Aktuell beschäftigt die Gemeinde 57 Leute in Voll- und Teilzeit, davon 18 in der Kernverwaltung. Bürgermeister Jörg Funda ist froh, „dass die haushaltslose Zeit überstanden wurde“. Allerdings drehe sich die Welt immer schneller, sei das Personalkonzept „eine riesige Herausforderung“, um auch künftig den Aufgaben gerecht werden zu können. „Als wir keinen Haushalt hatten, wurde jeder Euro dreimal umgedreht. Aber auch jetzt müssen wir genau auf die Kostenseite gucken“, sagte er und benannte die Nachfinanzierung für den Abwasserbau als Beispiel.

Dass die Gemeinde mehr Einnahmen braucht, darüber war man sich in der Sondersitzung des Rates schnell einig. „Die Kommunalfinanzen in Deutschland sind eine Katastrophe“, meinte Thomas Schwarz (CDU). Da stünden Probleme an, die in Schleife nicht zu lösen sind, meinte er. Und, dass ihm die Chancen des Strukturwandels zu wenig rauskommen. Nach Ansicht von Mario Klar bräuchte die Gemeinde da „jeden klugen Kopf, um vielleicht doch was zu machen“. Nicht bloß im Hinblick auf Erneuerbare Energien oder die Beibehaltung des Standesamtsbezirkes sollte man sich in der Gemeinde „öfter trauen, auch Chancen zu diskutieren und nicht gleich von vornherein abzulehnen“, betonte Jörg Funda.
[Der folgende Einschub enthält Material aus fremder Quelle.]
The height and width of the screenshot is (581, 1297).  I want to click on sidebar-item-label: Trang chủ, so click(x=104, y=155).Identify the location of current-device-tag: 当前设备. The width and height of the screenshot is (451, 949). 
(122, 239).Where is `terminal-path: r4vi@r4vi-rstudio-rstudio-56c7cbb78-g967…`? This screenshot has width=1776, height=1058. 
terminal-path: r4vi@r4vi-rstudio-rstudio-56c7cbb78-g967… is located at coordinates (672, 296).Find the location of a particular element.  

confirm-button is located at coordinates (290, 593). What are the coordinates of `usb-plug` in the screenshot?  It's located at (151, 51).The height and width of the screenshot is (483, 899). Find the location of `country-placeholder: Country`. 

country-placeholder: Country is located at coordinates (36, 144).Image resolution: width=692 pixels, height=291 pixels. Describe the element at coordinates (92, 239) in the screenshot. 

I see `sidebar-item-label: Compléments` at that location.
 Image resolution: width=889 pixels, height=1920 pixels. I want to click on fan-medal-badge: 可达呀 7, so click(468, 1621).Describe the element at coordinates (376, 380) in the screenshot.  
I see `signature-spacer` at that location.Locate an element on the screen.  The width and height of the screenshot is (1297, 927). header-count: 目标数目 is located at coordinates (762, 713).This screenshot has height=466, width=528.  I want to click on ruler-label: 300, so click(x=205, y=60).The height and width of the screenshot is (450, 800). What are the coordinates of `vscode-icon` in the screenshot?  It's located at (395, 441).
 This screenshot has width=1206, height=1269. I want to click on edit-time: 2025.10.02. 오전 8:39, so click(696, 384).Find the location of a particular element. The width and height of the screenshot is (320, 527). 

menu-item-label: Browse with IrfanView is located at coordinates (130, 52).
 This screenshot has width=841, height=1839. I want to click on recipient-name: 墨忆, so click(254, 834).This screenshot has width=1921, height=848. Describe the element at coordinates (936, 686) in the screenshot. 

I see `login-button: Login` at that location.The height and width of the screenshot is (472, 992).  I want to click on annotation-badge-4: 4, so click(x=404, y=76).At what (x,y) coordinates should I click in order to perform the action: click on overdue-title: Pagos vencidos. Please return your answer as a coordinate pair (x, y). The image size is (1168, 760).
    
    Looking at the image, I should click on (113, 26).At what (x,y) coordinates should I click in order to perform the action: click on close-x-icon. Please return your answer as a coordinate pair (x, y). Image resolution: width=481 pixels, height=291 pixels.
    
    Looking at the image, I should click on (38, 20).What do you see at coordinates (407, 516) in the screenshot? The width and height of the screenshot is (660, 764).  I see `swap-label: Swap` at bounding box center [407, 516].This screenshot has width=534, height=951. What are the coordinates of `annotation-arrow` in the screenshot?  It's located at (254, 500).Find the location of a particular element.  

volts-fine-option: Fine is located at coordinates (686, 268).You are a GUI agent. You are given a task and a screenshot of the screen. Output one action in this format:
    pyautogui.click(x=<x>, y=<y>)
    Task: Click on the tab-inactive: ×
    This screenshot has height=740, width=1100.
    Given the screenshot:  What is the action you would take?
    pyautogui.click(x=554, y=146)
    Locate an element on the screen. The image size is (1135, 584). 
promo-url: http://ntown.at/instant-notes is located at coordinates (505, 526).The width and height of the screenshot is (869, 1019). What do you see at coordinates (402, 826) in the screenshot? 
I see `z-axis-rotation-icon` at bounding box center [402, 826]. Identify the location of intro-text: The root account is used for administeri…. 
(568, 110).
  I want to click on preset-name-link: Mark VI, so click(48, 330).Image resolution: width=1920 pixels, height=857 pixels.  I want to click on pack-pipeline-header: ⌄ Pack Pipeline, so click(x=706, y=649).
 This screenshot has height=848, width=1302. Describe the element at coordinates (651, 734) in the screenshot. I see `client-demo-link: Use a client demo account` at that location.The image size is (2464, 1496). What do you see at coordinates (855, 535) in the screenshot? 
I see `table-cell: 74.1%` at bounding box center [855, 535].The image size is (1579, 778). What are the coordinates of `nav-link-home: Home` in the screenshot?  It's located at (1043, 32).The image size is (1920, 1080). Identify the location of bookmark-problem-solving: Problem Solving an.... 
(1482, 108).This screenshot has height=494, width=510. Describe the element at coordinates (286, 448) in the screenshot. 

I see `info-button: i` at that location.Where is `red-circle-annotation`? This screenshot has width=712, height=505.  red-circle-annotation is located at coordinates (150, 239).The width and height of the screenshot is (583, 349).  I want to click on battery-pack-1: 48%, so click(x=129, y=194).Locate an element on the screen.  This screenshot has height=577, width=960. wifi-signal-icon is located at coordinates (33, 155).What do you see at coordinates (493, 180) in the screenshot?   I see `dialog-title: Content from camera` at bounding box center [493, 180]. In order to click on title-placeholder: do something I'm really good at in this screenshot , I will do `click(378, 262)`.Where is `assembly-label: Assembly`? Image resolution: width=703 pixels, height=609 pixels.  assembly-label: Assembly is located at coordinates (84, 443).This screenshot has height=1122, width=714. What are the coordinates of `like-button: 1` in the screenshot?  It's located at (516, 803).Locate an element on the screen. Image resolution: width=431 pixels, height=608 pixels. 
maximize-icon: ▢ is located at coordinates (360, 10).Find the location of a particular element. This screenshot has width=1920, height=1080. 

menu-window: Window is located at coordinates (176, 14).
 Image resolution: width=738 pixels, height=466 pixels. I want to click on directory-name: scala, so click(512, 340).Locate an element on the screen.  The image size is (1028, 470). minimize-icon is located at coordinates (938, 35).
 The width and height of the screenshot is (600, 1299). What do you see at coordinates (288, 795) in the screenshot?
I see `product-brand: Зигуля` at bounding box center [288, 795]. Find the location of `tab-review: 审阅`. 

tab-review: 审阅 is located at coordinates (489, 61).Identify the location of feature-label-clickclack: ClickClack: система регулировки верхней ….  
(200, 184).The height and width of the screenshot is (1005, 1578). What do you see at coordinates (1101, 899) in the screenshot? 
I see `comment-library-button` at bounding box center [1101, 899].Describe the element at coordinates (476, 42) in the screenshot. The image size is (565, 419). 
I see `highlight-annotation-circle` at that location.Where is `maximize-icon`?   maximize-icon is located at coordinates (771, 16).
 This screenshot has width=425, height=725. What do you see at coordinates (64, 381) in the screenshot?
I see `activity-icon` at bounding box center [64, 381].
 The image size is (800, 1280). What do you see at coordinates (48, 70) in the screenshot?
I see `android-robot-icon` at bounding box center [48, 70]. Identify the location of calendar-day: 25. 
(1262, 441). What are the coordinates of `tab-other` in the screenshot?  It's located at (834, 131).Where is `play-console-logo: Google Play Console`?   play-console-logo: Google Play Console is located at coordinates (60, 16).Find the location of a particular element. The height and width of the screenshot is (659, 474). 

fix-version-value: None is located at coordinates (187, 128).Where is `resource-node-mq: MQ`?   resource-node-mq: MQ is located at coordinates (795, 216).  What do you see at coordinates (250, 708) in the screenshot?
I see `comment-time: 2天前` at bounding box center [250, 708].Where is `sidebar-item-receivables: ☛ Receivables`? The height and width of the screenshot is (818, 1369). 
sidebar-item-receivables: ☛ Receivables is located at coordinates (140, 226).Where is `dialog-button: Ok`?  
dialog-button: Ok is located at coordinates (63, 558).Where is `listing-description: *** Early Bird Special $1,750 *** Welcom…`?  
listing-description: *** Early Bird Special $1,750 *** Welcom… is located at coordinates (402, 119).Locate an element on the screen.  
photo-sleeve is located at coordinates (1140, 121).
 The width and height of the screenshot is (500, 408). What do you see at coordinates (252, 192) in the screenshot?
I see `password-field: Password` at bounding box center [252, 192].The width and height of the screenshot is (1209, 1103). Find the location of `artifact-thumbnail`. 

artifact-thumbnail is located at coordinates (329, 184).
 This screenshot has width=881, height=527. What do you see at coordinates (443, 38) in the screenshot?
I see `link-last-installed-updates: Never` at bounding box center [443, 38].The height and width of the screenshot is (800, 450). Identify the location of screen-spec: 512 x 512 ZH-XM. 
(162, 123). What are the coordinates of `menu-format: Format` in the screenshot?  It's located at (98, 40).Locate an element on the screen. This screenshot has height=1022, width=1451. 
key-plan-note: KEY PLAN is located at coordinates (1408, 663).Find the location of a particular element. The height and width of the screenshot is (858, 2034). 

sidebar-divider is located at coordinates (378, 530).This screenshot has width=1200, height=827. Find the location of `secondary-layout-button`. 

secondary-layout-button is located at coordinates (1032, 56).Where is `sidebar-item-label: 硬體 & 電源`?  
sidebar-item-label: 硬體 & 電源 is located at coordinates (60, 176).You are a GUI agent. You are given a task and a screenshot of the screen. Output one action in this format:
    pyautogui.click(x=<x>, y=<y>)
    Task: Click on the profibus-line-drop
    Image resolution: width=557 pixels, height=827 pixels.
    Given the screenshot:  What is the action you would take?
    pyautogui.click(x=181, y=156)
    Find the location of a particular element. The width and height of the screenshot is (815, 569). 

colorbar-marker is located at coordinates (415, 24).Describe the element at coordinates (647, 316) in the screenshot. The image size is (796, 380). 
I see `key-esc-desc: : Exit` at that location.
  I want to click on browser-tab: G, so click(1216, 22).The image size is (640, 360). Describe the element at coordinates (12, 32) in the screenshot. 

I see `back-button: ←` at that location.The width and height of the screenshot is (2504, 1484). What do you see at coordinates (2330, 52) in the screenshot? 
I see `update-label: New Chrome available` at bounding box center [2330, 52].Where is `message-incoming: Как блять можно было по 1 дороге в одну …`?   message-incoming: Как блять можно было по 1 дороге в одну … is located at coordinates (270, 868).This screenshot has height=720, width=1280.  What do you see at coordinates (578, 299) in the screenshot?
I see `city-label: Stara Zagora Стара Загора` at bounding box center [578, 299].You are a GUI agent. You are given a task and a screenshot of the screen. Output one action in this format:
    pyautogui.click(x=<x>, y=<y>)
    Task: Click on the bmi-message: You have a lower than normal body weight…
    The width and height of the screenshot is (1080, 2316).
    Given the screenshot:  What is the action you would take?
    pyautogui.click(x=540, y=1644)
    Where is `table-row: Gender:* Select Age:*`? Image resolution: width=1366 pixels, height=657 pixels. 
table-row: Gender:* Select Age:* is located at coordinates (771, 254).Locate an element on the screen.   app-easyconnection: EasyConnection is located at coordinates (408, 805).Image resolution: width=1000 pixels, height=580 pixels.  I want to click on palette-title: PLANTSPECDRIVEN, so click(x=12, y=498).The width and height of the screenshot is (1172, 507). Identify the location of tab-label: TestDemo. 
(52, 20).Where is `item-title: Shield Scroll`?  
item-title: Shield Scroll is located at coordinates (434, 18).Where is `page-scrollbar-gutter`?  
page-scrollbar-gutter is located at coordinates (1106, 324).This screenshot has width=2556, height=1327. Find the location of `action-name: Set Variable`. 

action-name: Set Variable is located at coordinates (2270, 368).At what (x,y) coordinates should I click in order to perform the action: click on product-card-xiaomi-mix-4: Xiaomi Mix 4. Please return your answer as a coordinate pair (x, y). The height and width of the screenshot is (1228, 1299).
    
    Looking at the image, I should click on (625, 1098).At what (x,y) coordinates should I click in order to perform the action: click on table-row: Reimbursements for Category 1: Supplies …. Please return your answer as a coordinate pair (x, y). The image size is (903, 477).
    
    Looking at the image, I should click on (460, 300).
Kämmerin Dana Piehl gab zu bedenken, dass in den vergangenen Jahren in Schleife viele freiwillige Sachen bezahlt wurden, die es in anderen Kommunen schon lange nicht mehr gibt. „Wir haben eine super Infrastruktur und werden zu tun haben, die zu erhalten“, sagte sie. Insofern seien die dunklen Wolken noch lange nicht beiseite geschoben.